In my experience, low priority alerts often have low value, add a subtle cost, and are prone to bit rot, just like poorly tested code.
Low priority alerts have a low barrier to entry - since they do not wake up engineers at 3 AM, they aren’t tuned as rigorously as high priority alerts. And the ROI of fixing low priority alerts is often just slight reduction of noise in an often already noisy slack channel - the incremental effect of a noisy alert going away doesn’t appear to be much.
In many cases, alerts aren’t tuned loosely enough for slight changes in service behavior and load patterns. For example, slightly increased release time for a service might fire some low priority alerts that were designed to check some invariants, or lower than normal load patterns due to holidays fire some “atleast X 200s from the service alerts”. The team gets trained to ignore these since they resolve without intervention. These issues tend to be hidden until “service life events”, like handing off a service to a new team which has very limited context on the efficacy of existing alerts.
Low priority alerts have another downside - they end up becoming a lazy action item to tackle after an incident, and create a false sense of security. Often, teams dont’t want to put in too much work to add metrics and build a reliable alert for the obscure part of their system that failed. So it’s easy to think that you’ve done something by adding a low priority alert for reducing “time to detection”.
One data point in favor of this argument is that the Google SRE book does not seem to mention low priority alerts, just “tickets, email alerts, and pages”, where email alerts are described as alert spam, as they are “rarely read or acted on”, acting in practice very similar to low priority alerts.
A good counter-argument is that a strong team with well defined processes for oncall handoffs will ensure low priority alerts get triaged and resolved.
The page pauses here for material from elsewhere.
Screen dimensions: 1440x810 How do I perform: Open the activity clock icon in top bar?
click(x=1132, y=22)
In practice, I’ve noticed that rigorous process falls apart when the few key engineers upholding such practices switch roles, since the real world consequences of a few mistuned low priority alerts firing don’t seem dire. In other cases, low priority alerts are often ignored while ramping up new engineers to the oncall rotation, and the culture of the team slowly shifts since “they’re not looking at these alerts, so why should I”.
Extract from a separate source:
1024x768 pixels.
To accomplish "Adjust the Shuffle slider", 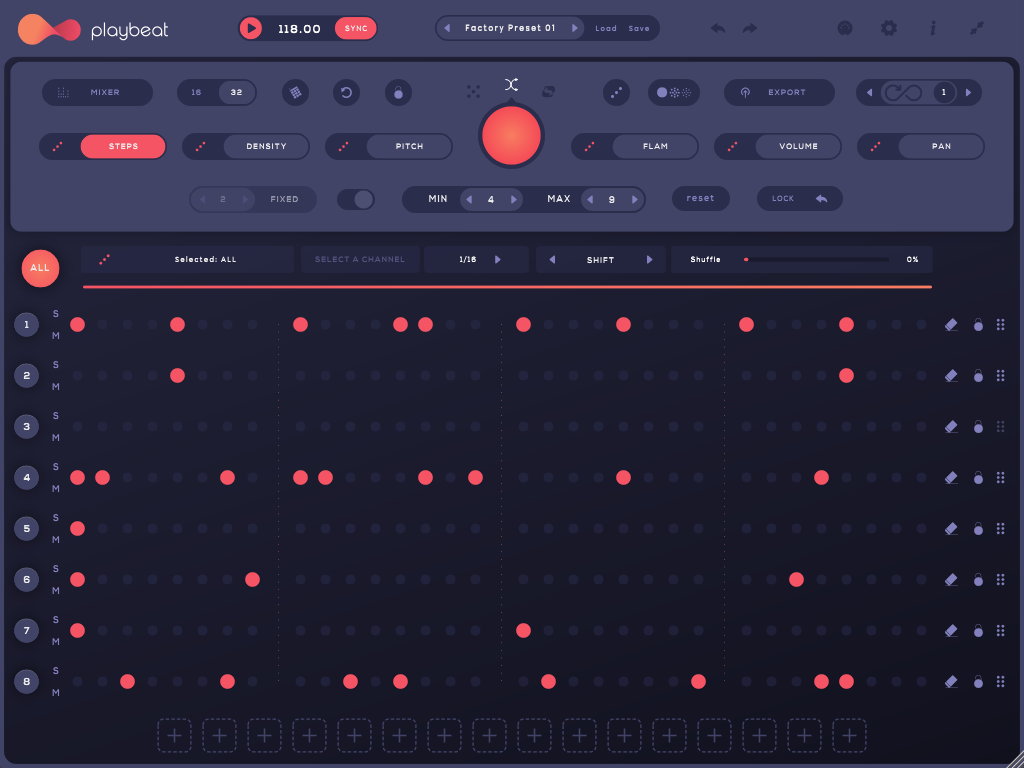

Does that mean we should get rid of low priority alerts entirely? I strive to keep as few low priority alerts as possible in production services, and I’m not sure I have a better answer than that. Low priority alerts can be useful if they can automatically pause a deployment pipeline. For example, an alert for slightly elevated error rate is a great indicator to stop a rollout while it’s on canary.
In general, maintain high standards for low priority alerts - would we care if this alert didn’t actually work? Are we giving ourselves a false sense of security by adding this alert? What standards do we have for existing low priority alerts? Will we rigorously tune this alert if it’s noisy? Hopefully this helps you decide on an alternative or is something to think about.